What you are arguing for is knowledge of what meals taste like (e.g. two primary taste dimensions being space and time). I think this is really useful; so I agree with you.

But what Colin (and I mean OP) is asking for is knowledge of how to cook two specific meals, themselves rarely asked for.

I personally think CS education is mostly useless. Big-O notation and a survey of the field (a taste test of the meals, if you will) are all you really need bring along with you from discrete math, in my very humble opinion.

Cooking some of the meals while learning will teach you the general skill of following a recipe; a few more applied challenges will develop your improvisation skills. But the more applied it gets, the less CS it is.

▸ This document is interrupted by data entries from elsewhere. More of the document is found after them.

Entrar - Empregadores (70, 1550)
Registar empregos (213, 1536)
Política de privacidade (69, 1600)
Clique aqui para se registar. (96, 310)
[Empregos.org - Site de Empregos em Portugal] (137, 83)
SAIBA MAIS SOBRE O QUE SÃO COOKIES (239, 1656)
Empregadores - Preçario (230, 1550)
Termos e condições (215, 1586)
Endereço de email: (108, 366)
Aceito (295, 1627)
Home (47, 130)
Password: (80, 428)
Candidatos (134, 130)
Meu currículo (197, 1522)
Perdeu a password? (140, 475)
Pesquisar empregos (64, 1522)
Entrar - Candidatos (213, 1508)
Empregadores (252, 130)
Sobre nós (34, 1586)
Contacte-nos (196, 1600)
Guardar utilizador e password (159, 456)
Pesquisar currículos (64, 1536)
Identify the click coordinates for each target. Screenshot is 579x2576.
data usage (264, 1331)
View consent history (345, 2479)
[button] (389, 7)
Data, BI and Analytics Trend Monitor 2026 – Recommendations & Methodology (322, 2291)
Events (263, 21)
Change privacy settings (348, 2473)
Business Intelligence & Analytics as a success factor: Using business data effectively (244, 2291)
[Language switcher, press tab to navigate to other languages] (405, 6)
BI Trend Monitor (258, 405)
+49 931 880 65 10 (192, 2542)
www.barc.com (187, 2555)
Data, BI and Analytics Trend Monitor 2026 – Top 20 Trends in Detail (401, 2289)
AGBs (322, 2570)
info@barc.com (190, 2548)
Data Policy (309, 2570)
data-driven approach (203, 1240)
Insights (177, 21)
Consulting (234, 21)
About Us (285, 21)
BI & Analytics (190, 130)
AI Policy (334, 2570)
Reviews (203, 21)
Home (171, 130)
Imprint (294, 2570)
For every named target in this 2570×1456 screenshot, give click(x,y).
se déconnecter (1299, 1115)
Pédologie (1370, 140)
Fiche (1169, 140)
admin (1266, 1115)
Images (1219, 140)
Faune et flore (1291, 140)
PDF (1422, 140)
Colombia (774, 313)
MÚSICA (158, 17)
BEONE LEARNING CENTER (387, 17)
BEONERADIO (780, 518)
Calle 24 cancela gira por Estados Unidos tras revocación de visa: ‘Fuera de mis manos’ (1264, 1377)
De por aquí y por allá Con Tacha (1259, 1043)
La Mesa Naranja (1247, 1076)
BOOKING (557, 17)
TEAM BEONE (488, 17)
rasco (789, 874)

The field is too broad, IMHO, for deeper knowledge of only a handful of things to be very useful. I know a lot about hash tables, for example, but that's because they were very useful in my job, and critical for performance. It would be a waste of time for me to know as much as I know about them now, coming out of college, never mind 10+ years later. I wouldn't come down like a ton of bricks on a recent graduate for not being able to name 3 different collision resolution approaches off the top of his head, never mind someone 10+ years out; even for a job that required their use and impromptu implementation, as mine did.




Have you considered that it's teaching you a way to think outside of your normal range, so that you can comprehend and imagine more complex designs that are easier to build and maintain?